She gets up at four in the morning every day, washes her long hair of ancestry in the Periyar, her rough hands that smell of mud and revolution raking through the little knots of Inquilab as the deep blue water passes through it.

She pins up three bunches of fresh മുല്ലപ്പൂ (jasmines) on her hair, down the valley of her neck lies the Western Ghats, the scent of Jasmines and freshly ground coffee from Idukki the entire world sips on lingers on them.

Tonight she is excited. It is the night of the full moon, the night where she fasts for her beloved ones and dance for their prosperity. Tonight she wears her favourite traditional saree of whites and golds and is getting ready for a night of തിരുവാതിര കളി.
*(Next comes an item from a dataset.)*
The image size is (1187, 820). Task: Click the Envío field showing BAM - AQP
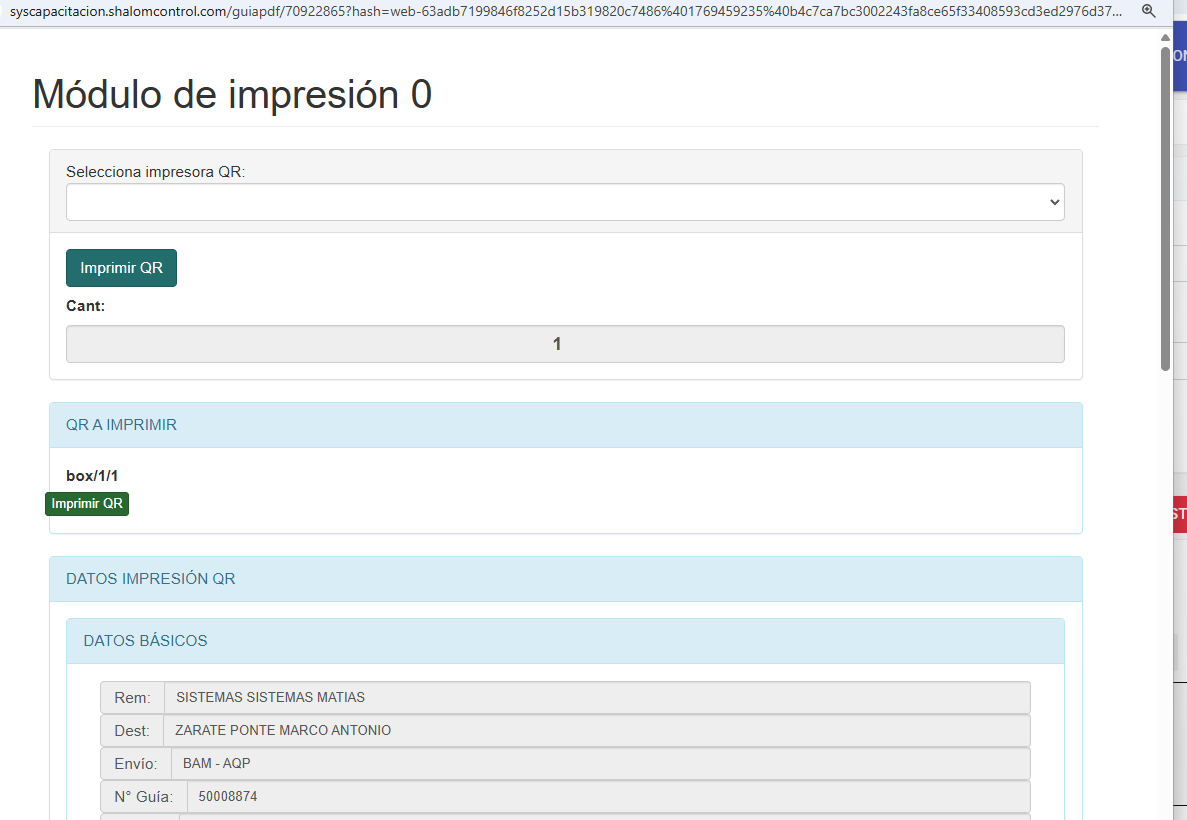(x=600, y=764)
തിരുവാതിര കളി / Thiruvathira

In Kerala, Thiruvathira is an important traditional festival along with the other popular festivals, Onam and Vishu. This has been celebrated by the Brahmin communities like Nambuthiri and Pisharody and Kshatriya, Nair communities of Kerala from days of yore, the traditional folk songs running across the under tongues of every child even today. What once started ages back as a religious culture, now binds millions of Keralites together to dance, reminisce, and laugh.

When a loved one leaves you, it’s not them but a part of you too that goes along with them.”
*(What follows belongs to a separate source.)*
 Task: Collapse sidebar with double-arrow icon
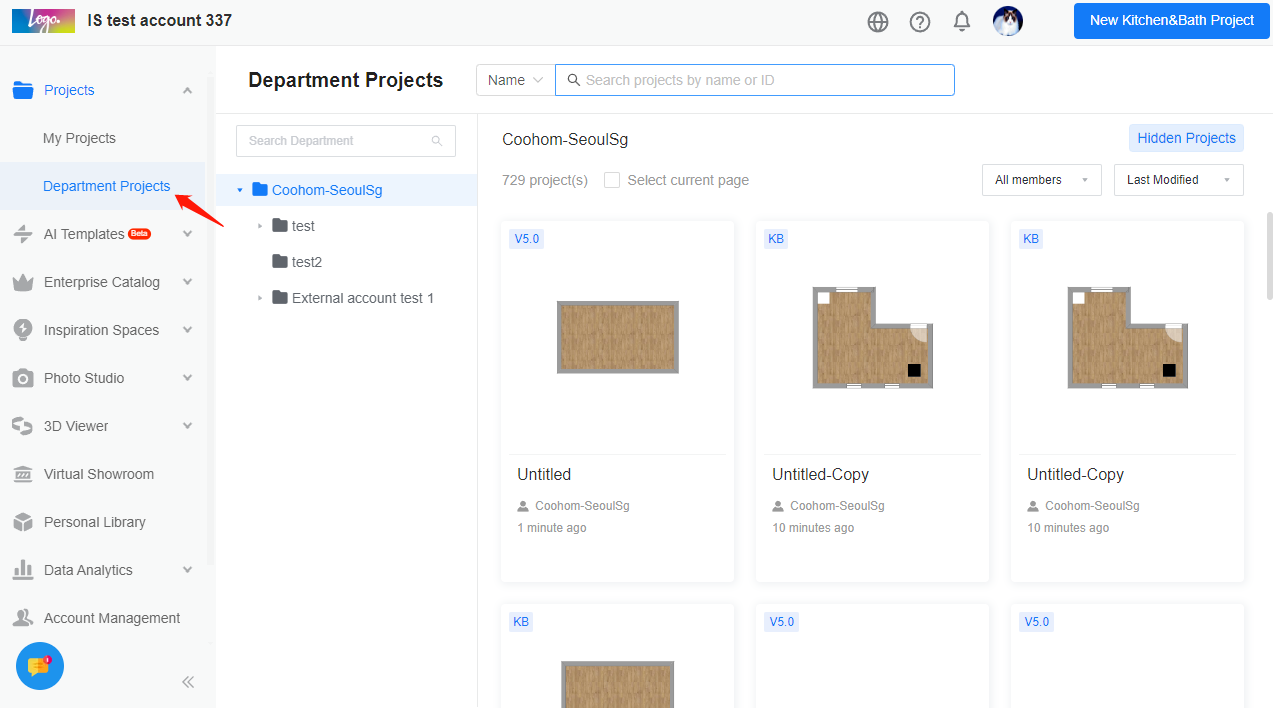pos(188,682)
Kerala, a widow, or a fatherless little girl, tremors on days when the rage and cries get too loud. She takes off her glimmering smile and jewels, and don herself in the fiercest of looks. Kohl and spirits rimming her eyes, red and black painted across the face, eardrums pried open to the sounds of ancient instruments of Chenda, Ilathalam, Veekan Chenda, Ilathalam, Kuzhal.
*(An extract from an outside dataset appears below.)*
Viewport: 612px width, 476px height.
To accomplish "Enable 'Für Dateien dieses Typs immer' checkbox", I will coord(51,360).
An ancient folk tribal ritual that surpasses even centuries, Kerala is a madwoman who witnesses through her eyes the drifting spirit of her loved ones.

തെയ്യം/ Theyyam

Theyyam is a famous ritual art form that originated in North Kerala which brings to life the great stories of our State. It encompasses dance, mime, and music. It exalts the beliefs of the ancient tribals who gave a lot of importance to the worship of heroes and the spirits of their ancestors.

Primarily originated from the northern districts of Kerala like Kasargod, Kannur; it is performed as a theatre play in open groves or caves called കാവ്, with accompanying തോറ്റം പാട്ട്/ Theyyam folk music.

Theyyam Festival

The Malayalam month Kanni is over and the land is stepping into Thulam with its touch of cold and mist. Come Thulam and Kolathunadu is abuzz with Theyyams. Malabar, steeped in rituals and folklore, is home to Theyyam or Kaliyattam. Time stands still. The air is heavy with devotion and piety and the land rings with the cheer of shared joy and camaraderie. No one is defined by caste, class or religion. It is a seamless integration of centuries old traditions by people of all realms. Performed as a theatre play in open groves or caves called കാവ്, with accompanying തോറ്റം പാട്ട്/ Theyyam folk music.

My land, she’s a woman who does not shy behind the curtains to show her emotions. Even when women and men were restricted from expressing their feelings, my mother let open her hair, raise her ample mounds of flesh, and howl to the mountains her agony, fear, rage, desire, love.

കൂടിയാട്ടം/ കഥകളി/Kudiyattam

Koodiyattam is a traditional performing art form in the state of Kerala, India. It is a combination of ancient Sanskrit theatre with elements of Koothu, an ancient performing art from the Sangam era.

It tells a story of my land’s birth, the way she fought valiantly to reach where she is now. It is the sounds. The blaring of the chenda and madhalam and a lot more instruments that will resonate in your ears and reflect in your heart after witnessing Kudiyattam.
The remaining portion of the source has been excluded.